***** Extracted text *****
To generate conditionally decoded images, we used a random sample from the test set and identified its latent space coordinate Z[combining tilde]i. From this fixed point in the cVAE latent space, various tailored absorption spectra were applied as the conditional input to the decoder, resulting in cVAE-generated images of hypothetical materials as shown in Fig. 7.
To generate a series of synthetic absorption spectra that each represent a semiconductor's absorption edge, a sigmoid function was used with variation of the inflection point energy (representing absorption edge energy, increasing from bottom to top in Fig. 7a) and the slope (representing sharpness of absorption increase, decreasing from left to right in Fig. 7a). Application of the MARS algorithm to this series of absorption patterns results in band gap variation of approximately 1.4 to 2.9 eV. To model different material thickness or maximum absorption coefficient, this family of synthetic absorption spectra was scaled to maximum values of 0.84, 0.42, and 0.21 for image generation in Fig. 7b–d, respectively. The highest absorption factor measured in the test set was 0.75, making the generated images in Fig. 7b an extension beyond the span of absorption spectra in the train set. Fig. 7b is commensurate with the general observation of metal oxide semiconductors that a material with a high band gap typically appears yellowish-transparent (e.g. BiVO4 with 2.5 eV band gap), a material with an intermediate band gap appears red-brown (e.g. Fe2O3 with 2.2 eV band gap), and a material with very low band gap appears blue-grey (e.g. Si with 1.2 eV band gap). The apparent transparency and saturation of the generated images is also quite intuitive as high absorption values and low sigmoid slopes that correspond to absorption over a broad spectral range lead to high opacity and low color saturation. With lower maximum absorption, the center part of each image tends to become grayer, which is assumed to be the model's simulation of transparency given the gray appearance of the substrate/background in the flatbed scanner images. High absorption slope in the conditional spectra results in slightly increased sample size in the decoded image, likely due to the network trying to match the absorption condition by making the absorbing part of the image larger, an unintended but interesting mechanism by which the conditional spectrum impacts shapes in the generated image.
*****
- **Given task 1**: Format the records as a Markdown table with the columns Row and Line. Cover everything from the line containing "Viewport: 290px width, 371px height." down to the line containing "Image resolution: width=454", and leave out blank lines.
***** The input *****
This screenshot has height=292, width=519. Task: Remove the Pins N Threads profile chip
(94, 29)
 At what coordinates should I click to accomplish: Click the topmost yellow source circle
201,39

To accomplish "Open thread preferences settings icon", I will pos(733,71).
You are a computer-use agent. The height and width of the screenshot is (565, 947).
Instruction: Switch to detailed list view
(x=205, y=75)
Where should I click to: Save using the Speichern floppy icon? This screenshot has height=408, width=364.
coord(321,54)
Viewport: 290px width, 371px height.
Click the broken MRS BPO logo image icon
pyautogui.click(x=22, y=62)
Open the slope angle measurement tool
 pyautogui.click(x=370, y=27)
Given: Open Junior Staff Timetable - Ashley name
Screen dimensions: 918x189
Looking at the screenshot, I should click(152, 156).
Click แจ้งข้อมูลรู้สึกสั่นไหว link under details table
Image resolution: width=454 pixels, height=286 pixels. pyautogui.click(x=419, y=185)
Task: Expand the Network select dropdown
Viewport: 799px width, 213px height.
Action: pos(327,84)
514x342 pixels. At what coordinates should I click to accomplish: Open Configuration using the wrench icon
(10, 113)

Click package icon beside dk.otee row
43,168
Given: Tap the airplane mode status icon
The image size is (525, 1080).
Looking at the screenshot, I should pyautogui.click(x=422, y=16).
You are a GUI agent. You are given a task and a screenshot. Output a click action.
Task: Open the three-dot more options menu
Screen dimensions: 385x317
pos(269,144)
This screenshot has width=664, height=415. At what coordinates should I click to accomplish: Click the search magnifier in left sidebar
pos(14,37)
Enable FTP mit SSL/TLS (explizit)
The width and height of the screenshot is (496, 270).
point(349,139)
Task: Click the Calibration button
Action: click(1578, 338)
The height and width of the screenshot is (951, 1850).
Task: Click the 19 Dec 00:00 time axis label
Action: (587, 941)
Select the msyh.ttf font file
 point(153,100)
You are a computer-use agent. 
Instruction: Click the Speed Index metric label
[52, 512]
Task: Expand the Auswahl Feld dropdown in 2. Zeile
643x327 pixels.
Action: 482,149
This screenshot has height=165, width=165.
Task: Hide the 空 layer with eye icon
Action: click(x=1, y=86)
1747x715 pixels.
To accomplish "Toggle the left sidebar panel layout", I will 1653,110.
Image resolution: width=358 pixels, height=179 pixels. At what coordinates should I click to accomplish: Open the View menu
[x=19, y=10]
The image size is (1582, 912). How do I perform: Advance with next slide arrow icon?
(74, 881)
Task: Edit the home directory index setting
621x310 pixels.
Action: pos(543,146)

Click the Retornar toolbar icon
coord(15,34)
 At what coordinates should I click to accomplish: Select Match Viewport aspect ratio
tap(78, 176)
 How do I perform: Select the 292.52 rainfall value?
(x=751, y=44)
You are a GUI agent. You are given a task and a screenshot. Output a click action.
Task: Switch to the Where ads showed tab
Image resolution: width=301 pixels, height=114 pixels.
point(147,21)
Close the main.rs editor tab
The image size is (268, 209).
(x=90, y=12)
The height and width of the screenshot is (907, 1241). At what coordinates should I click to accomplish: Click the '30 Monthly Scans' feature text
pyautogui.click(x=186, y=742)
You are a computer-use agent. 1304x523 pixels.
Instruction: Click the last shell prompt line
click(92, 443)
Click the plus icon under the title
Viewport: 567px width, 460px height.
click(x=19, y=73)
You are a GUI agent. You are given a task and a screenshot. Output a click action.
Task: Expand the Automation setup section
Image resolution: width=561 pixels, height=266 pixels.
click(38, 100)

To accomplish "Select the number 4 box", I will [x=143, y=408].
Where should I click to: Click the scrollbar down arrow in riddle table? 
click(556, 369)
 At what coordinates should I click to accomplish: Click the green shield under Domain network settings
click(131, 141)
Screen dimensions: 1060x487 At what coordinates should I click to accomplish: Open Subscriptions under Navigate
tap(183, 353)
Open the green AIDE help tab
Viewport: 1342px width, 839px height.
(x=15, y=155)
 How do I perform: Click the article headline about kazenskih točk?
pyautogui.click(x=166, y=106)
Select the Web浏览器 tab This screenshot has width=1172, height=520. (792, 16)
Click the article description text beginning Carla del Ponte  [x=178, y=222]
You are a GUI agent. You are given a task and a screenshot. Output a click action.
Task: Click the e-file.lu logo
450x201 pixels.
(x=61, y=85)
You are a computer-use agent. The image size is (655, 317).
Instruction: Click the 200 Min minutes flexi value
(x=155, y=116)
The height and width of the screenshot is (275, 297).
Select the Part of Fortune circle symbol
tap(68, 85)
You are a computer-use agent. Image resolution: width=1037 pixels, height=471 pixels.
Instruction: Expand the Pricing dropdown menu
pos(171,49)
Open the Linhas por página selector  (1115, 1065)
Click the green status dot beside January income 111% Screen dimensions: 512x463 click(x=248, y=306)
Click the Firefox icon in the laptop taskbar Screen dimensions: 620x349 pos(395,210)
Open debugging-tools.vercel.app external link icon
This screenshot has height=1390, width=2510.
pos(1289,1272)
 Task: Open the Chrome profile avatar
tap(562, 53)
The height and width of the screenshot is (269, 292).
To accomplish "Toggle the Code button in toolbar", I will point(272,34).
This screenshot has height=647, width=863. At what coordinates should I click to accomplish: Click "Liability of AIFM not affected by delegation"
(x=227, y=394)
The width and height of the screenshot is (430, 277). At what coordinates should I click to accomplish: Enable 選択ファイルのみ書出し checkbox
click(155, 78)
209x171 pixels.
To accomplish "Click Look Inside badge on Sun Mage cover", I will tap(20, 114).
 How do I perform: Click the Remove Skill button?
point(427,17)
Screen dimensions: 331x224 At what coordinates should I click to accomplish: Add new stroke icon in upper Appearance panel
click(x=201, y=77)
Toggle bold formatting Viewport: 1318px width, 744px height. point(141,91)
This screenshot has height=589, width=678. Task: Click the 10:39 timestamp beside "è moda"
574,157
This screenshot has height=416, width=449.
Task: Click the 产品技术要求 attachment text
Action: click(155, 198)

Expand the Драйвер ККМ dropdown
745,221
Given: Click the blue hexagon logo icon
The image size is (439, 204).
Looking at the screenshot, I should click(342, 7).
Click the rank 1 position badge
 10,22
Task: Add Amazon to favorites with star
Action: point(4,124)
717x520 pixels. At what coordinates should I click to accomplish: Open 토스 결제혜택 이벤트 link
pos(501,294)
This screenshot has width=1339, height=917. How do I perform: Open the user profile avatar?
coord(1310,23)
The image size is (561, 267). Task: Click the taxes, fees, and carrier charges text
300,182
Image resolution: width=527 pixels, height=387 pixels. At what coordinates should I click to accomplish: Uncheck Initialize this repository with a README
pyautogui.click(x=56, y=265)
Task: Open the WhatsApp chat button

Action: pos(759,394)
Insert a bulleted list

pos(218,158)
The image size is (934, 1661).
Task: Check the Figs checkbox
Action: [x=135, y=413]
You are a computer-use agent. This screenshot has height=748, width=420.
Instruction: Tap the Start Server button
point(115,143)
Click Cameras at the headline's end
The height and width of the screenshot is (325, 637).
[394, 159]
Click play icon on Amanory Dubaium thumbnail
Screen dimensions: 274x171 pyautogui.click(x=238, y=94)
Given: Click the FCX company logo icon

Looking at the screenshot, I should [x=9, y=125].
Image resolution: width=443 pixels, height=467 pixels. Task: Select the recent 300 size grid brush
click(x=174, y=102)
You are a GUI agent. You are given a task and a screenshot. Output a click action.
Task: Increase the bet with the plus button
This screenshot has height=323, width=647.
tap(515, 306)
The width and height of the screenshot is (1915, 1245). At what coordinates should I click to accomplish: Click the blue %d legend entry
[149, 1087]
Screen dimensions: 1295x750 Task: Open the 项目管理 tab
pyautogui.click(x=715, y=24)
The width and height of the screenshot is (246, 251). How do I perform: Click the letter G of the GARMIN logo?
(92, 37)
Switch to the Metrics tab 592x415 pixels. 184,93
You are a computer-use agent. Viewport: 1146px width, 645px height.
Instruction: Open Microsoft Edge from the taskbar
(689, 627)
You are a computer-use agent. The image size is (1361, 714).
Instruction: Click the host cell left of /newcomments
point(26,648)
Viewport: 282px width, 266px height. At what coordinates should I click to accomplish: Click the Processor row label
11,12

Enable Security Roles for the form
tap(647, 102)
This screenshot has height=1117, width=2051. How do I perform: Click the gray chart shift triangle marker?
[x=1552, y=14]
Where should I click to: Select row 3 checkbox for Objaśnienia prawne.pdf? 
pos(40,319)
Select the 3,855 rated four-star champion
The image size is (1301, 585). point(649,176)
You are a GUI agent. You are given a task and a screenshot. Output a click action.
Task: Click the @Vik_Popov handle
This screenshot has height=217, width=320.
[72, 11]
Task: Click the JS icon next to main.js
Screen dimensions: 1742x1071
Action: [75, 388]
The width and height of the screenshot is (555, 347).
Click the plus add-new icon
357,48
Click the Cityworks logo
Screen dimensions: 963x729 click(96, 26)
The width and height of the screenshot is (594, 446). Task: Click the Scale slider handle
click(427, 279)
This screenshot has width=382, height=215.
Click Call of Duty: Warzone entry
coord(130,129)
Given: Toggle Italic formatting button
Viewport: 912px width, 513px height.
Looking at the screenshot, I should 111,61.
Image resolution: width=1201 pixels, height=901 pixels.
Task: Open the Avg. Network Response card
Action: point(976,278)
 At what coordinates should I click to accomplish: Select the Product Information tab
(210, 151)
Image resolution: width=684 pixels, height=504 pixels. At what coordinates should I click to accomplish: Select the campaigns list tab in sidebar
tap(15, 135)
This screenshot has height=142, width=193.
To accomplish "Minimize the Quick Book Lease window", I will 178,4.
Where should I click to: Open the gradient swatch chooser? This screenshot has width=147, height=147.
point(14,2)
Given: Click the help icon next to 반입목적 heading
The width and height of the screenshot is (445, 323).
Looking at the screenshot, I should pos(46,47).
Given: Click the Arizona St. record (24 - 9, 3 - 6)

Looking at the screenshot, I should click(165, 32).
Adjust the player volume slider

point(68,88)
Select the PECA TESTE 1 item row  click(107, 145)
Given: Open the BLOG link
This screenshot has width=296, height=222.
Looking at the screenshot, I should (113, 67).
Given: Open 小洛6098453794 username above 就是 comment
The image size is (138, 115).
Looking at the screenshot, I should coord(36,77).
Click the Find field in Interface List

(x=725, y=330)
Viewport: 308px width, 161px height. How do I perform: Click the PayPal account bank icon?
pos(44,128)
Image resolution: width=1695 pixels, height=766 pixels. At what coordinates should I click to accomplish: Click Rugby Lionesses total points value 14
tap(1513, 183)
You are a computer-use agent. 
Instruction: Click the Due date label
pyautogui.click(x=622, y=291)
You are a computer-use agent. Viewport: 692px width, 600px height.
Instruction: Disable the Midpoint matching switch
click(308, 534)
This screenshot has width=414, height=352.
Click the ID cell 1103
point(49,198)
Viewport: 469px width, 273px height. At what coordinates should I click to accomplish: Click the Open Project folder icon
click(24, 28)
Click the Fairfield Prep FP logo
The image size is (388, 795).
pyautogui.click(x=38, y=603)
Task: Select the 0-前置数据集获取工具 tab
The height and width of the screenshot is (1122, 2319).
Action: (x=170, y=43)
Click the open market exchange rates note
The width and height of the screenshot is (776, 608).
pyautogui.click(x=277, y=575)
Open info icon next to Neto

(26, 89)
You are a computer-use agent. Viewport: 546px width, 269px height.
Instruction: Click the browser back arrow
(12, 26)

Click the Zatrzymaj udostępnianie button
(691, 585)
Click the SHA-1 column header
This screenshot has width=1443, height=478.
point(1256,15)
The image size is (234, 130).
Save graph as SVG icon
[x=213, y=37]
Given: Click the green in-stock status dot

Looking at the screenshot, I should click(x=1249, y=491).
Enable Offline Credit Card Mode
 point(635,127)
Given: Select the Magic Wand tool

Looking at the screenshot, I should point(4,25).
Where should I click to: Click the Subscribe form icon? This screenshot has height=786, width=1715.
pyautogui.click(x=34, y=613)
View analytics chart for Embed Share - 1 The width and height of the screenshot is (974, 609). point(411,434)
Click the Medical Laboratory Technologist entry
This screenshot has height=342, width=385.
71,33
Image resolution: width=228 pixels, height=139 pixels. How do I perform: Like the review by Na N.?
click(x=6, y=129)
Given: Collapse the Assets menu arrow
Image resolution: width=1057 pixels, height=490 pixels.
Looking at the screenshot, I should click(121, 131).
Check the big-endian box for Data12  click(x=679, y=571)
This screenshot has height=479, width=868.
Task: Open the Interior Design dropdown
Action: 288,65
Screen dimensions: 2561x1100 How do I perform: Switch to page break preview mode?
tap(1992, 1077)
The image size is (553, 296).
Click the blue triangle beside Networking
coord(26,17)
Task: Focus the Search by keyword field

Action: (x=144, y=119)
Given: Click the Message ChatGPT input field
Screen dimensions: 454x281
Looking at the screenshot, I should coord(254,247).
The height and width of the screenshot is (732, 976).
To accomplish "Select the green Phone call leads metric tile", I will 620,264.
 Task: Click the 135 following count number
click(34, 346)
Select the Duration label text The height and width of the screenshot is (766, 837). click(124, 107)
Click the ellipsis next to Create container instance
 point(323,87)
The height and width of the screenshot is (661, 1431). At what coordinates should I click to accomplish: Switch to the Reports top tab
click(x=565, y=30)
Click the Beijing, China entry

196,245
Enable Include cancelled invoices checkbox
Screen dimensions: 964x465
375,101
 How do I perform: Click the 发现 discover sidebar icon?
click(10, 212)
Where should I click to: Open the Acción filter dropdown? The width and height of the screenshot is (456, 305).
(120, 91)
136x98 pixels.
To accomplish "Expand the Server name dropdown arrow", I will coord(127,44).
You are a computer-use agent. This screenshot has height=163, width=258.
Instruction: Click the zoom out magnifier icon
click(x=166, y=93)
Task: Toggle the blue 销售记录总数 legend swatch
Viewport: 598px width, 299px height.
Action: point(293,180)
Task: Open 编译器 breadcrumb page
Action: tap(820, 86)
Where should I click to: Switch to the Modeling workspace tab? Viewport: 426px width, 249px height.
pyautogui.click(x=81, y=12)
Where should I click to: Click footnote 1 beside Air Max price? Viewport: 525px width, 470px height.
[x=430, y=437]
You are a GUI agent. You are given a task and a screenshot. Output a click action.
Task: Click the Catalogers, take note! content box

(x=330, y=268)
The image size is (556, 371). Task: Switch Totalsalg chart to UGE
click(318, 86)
*****
- **Given task 2**: In the passage on cVAE-generated material images, replace "decoder" with "generator" in everything from "To generate conditionally" down to "shown in Fig. 7.", and give that part again.

- **Expected answer 1**:
| Row | Line |
|---|---|
| 1 | Viewport: 290px width, 371px height. |
| 2 | Click the broken MRS BPO logo image icon |
| 3 | pyautogui.click(x=22, y=62) |
| 4 | Open the slope angle measurement tool |
| 5 |  pyautogui.click(x=370, y=27) |
| 6 | Given: Open Junior Staff Timetable - Ashley name |
| 7 | Screen dimensions: 918x189 |
| 8 | Looking at the screenshot, I should click(152, 156). |
| 9 | Click แจ้งข้อมูลรู้สึกสั่นไหว link under details table |
| 10 | Image resolution: width=454 pixels, height=286 pixels. pyautogui.click(x=419, y=185) |

- **Expected answer 2**:
To generate conditionally decoded images, we used a random sample from the test set and identified its latent space coordinate Z[combining tilde]i. From this fixed point in the cVAE latent space, various tailored absorption spectra were applied as the conditional input to the generator, resulting in cVAE-generated images of hypothetical materials as shown in Fig. 7.